Method 3: Use Developer Mode to avoid admin for symlinks

For frequent symlink users.

  1. Open Settings → Privacy & security → For developers.
  2. Toggle Developer Mode on.
  3. Now you can create symlinks without admin (in normal command prompt).
  4. For script automation: useful in build systems, dotfile management.
  5. For npm / yarn package managers: heavy symlink users. Developer Mode helps.
  6. For checking: mklink /D "C:\test" "D:\target" as regular user.

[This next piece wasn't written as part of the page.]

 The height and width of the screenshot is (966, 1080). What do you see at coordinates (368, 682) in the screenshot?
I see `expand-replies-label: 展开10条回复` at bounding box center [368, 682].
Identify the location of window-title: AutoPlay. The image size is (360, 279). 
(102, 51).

Should succeed.
  7. For PowerShell: New-Item -ItemType SymbolicLink -Path "C:\test" -Target "D:\target". Same Admin / Dev Mode requirement.
  8. For corporate-managed PCs: Developer Mode may be restricted via Group Policy.

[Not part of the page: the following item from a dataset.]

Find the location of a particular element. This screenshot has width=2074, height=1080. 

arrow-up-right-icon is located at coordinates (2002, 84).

This is the dev-friendly setup.

How to verify the fix worked

  • Junction created without admin prompt.
  • Symbolic link created with admin (or in Developer Mode).
  • dir shows links with target paths.
  • Apps access content through link as if it were local.
  • Removing link doesn’t delete target.

If none of these work

If links don’t work: FAT32 / exFAT: don’t support reparse points. NTFS only. Cross-PC network: junction can’t target network share. Use symbolic link. For specific apps: some installers don’t follow symlinks. Try junction. For Sysprep / image deployment: links can complicate. Carefully manage. For Git repos with symlinks: Git on Windows handles symlinks; enable via git config --global core.symlinks true. For chronic permission issues: take ownership of target directory before linking. For Linux subsystem (WSL): different symlink mechanism. WSL symlinks are Linux symlinks, separate from Windows symlinks.

Bottom line: Junctions (mklink /J): same-volume directories only, no admin. Symbolic links (mklink /D or for files): cross-volume, files OK, admin (or Developer Mode) needed. Pick by scope of your linking need.